当时的天水城确实是很小的,民谣说:“一条街道一幢楼,一个警察把两头。”充分说明了天水城之小,楼房之少。在当时,住楼房那是形容共产主义“楼上楼下,电灯电话”的一种渴求。市民住得大都是平房,大多数人家红白事办酒席都是在自家院子里,在酒店办酒席的人家是极少的。实际上六七十年代,直至80年代初期,天水城里是没有酒店的,只有几家食堂。有点名气的大约有四家:一是东方红食堂,位于现邮电大楼,门面不是太大,约百十平方。在当时可算天水城里的第一大食堂,是可以炒几个大菜的。应该是天水城的老字号,民国时期就有些名气,当时店号“江南春”。在“江南春”摆几桌酒席的,是当时的一些头面人物。能在“江南春”办喜宴的人是极少的,如果在“江南春”办了喜宴,那可是一生的荣耀。解放后,“江南春”的字号还延用了一个时期,文化大革命前才改为东方红食堂。二是桥店子食堂,位于解放路东口,应该算是第二大食堂,主要经营天水传统菜,兼营面食。三是女子食堂,位于孙家巷口,因食堂领导、服务员都是女性而得名,主要经营小吃,有面皮、面条、油酥馍之类的面食。四是甜食铺,位于现民主西路文庙大殿背后,是一个小食堂,主要经营包子、醪糟等。这些食堂既无办酒席的意识,又无办酒席的能力。所以,红白事只有在家里办。自家办酒席,是一件大干事。厨师得早早地请了,无论喜事白事,都要按阴阳先生看定的时日,提前一天准备。油盐酱醋,鸡鱼肉菜,还有各种配料、调味品,都按厨师的要求一应买下,请了亲戚来帮忙,并确定一名总管统领各项事宜。按总管发布的告示:张三主厨事,李四主宾客,王五主礼部,赵六主勤杂,孙七主采购,一应人等齐心协力,按总管安排,便忙呼起来,洗的洗,切的切,吆喝的吆喝,应答的应答,从黄昏到日过三竿,宾客来时,酒席就备妥贴了。办这样的事,是十分累人的。现在已经很少有人在家里办酒席了。按看好的日子,联系好酒店,发出请柬,事就办成了。

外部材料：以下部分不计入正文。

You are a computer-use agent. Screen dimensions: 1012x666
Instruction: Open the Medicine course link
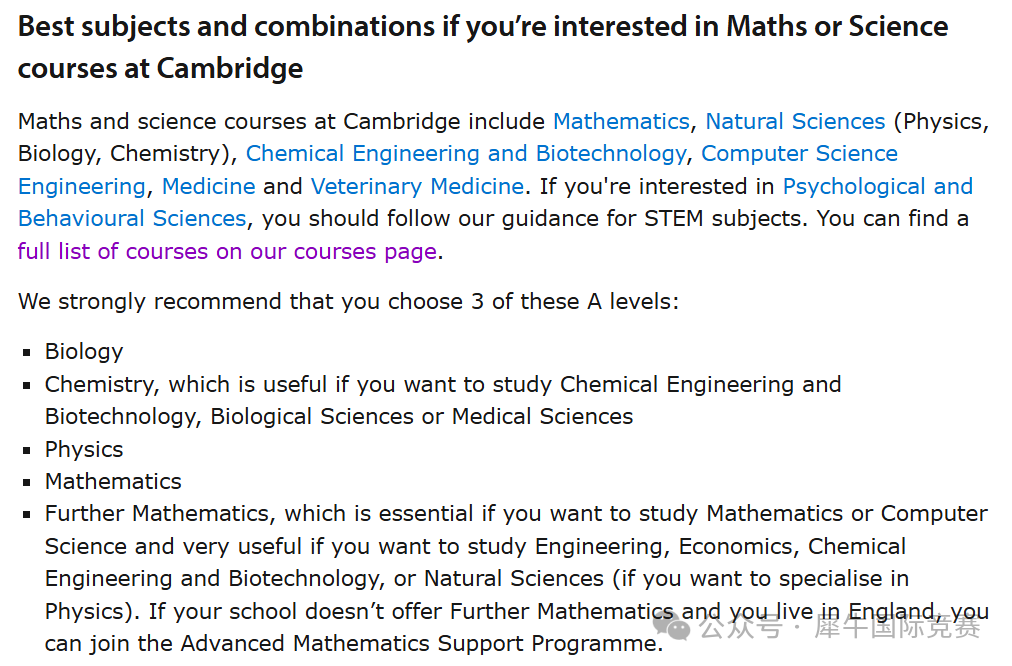click(x=208, y=187)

时代在变化,城市的习俗也发生着变化,小断增添新的内容,变化着形式。人们在平凡的生活中书写着城市的历史。
如今的天水城已经同从前大不一样了,有了不同凡响的变化。建城区的面积不断扩大,街道越修越多,越来越宽,警察已有上千人。城市也越来越漂亮。楼房已经愈来愈高了。宾馆、饭店、酒店、茶屋、便民食堂、小吃店,商场、超市、酒吧、桑拉、舞厅、洗头房,应有尽有。天水城过去的样子已经很依稀了。但是,在每一个天水人的步履间,每一个背影或侧身,他们的生存态势和生活的细节,仍然渗透着天水城独特的气息。这使我深刻地认识到,天水印象,就在天水城平凡的男男女女们的气息中和他们平凡的日常生活里。有了这些鲜活的生命,天水城才丰富而生动,充满了张力。如果没有这些平凡的男女们的平凡生活,天水城就会很虚,就没有了真实感。
其实,对一个城市的印象,更多的是关于这个城市人和事的回忆。某棵树、某条巷道、某种小吃、某座房子、某一个似曾相识的背影、某一个熟悉的声音或灿烂的笑容,都会使人想起某个人或某件事。有了人和事的联系,就有了情感的纠缠,城市就有了生命的意义。于是,城市的生命因每一个生存其间的生命而美丽。同时,因每一个生命的延续而延续,并由每一个生命的创造而辉煌。